Taking the matrix into account in order to understand how hierarchy relates to self-organisation shows two things for me: Depending on the level of authority a team has, there are different skills required within the team and that the authority a team gets is depending on the context that the team acts in. The more abilities are attributed to a team, the more decisions it can take, as its authority level raises.

So, in order to be more precise in using the term, let’s try to avoid talking about fuzzy self-organisation and use the more precise terms of manager-led, self-managing, self-designing and self-governing first.

Contextual Hierarchy

Inspired by Richard Hackman, lets expand on the concept of different authority levels in self-organisation a bit more. As Hackman’s matrix clearly shows, self-organisation is not a binary thing, but unfortunately, for the context of this article, he focussed only on decisions that are typically addressed from a management point of view.

I think, that we can legitimately put the same approach into a different context. For example, lets use it to describe different levels of authority in the space of product design:

adapted authority matrix to show different levels of product design decisions

While my illustration of the matrix may not be perfect, I hope it illustrates my point: We can expand this concept into any area. So, a self-organising team will express different levels of ability to self-organise depending on the context we observe. It may be self-designing in regards to the team composition and method of working, but may be manager-led in terms of product design and self-governing in terms of technical implementation.

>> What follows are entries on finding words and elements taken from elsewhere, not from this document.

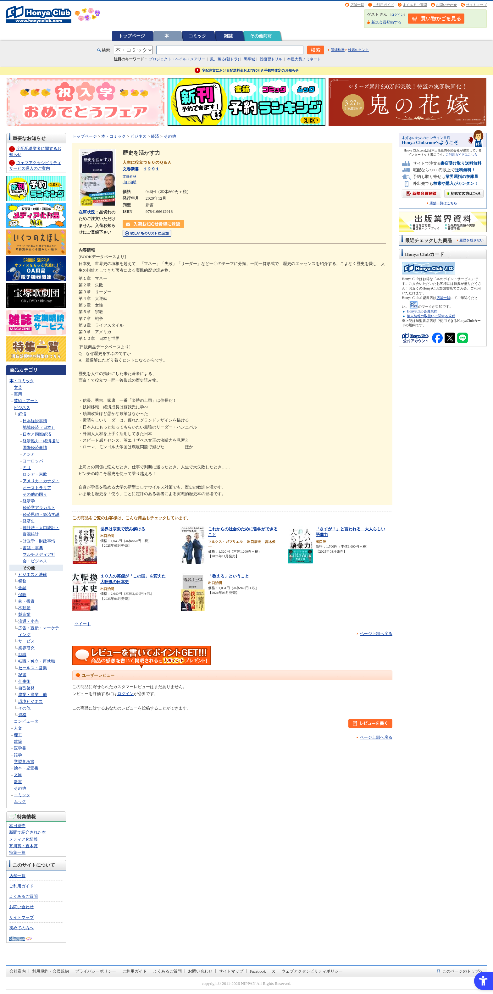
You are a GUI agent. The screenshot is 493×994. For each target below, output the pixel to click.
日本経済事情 (35, 420)
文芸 (18, 387)
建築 (18, 741)
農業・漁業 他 (32, 694)
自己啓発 (26, 688)
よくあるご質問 (415, 5)
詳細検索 (338, 50)
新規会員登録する (386, 22)
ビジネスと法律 (32, 574)
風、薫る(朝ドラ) (224, 59)
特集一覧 (17, 852)
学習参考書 (24, 761)
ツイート (83, 623)
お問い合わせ (446, 5)
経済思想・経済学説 (41, 514)
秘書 (22, 674)
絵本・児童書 (26, 768)
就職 (22, 654)
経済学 (29, 501)
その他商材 (261, 35)
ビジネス (22, 407)
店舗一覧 (357, 5)
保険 (22, 594)
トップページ (132, 35)
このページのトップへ (462, 971)
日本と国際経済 (37, 434)
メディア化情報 (23, 839)
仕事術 (24, 681)
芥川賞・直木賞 (23, 845)
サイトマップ (476, 5)
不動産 (24, 607)
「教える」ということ (228, 576)
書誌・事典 (33, 547)
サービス (26, 641)
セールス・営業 (32, 667)
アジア (29, 454)
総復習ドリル (271, 59)
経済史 (29, 521)
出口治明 (129, 182)
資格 (22, 714)
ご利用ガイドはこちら (461, 154)
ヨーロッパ (33, 461)
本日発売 (17, 825)
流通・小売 (28, 621)
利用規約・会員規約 (50, 971)
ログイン (397, 14)
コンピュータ (26, 721)
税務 (22, 581)
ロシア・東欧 (35, 474)
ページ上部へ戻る (376, 633)
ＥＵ (27, 467)
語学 (18, 755)
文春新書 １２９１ (141, 169)
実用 (18, 394)
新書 (18, 781)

Putting self-organisation into context leads to a more complex picture of hierarchy. Whenever self-organisation comes into play it changes the way we have to think about hierarchical systems: There is not a one-dimensional relation of a manager, who leads, and a team that is lead. Depending on ability or criticality of the decision the hierarchy at hand changes.

Emerging Hierarchy

Before I conclude this post, there’s one other dimension I’m going to add to this problem: Adaption and change in organisations. It is the fundamental idea of agile and also self-organised teams, that they express the ability to adapt and change to accommodate different situations. The rules in place today may look different in a month, and thus also the levels of authority that describe our status on self-organisation will change over time.

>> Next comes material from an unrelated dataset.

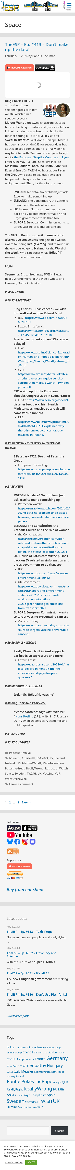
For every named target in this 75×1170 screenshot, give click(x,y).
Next (27, 802)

When a team begins, it will rank very low on all scales of authority. In case of Scrum development teams, we can usually observe that they pretty quickly reach the level of at least self-designing in terms of technical implementation, while they usually stick to manager-led or self-managed in regards to product design and strategy. However, over time, as decisions processes mature and are adapted, you’ll see the actual hierarchy of a self-governed organisation emerge.

Conclusion

So, to sum it up: How do self-organisation and hierarchy relate to each other?

It is important to understand, that self-organisation does not mean the absence of hierarchy. On the contrary! Where there are people, there’ll be a hierarchy. Rather than having no hierarchy, self-organised groups of people emerge a contextual hierarchy over time.

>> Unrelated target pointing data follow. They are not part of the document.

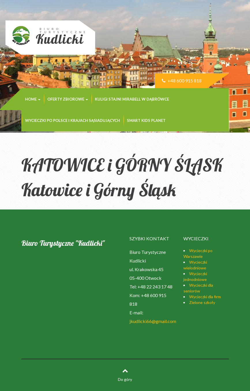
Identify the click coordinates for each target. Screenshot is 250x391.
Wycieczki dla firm (205, 296)
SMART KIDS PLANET (146, 120)
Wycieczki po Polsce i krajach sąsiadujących (72, 120)
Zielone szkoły (202, 302)
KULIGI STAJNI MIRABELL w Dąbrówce (132, 99)
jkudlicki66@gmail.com (152, 321)
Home (32, 99)
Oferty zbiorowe (67, 99)
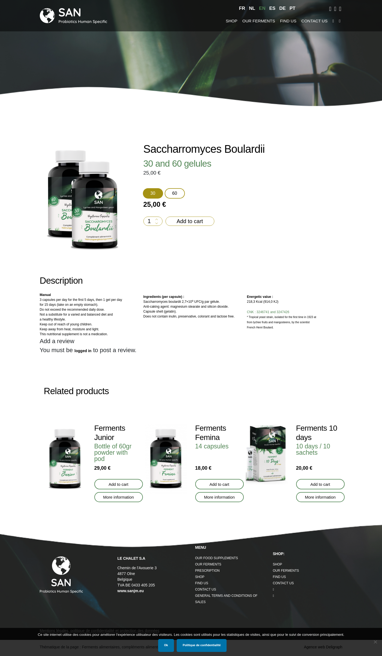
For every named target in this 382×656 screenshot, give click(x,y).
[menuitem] (245, 8)
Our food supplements (216, 557)
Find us (285, 20)
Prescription (206, 570)
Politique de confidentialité (202, 645)
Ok (166, 645)
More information (118, 497)
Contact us (310, 20)
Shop (232, 20)
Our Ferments (258, 20)
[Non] (375, 642)
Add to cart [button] (118, 484)
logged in (85, 350)
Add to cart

Applying concepts of self-organisation and adaption will generate hierarchical structures, that fit to the problem at hand, as long as you do not stick to conceptions of “non-hierarchy”, but rather open up discussions about which hierarchies you need. To self-organise does not mean, that nobody has a say or may decide something that influences others. The key element is, to enable people to make decisions about how they make decisions.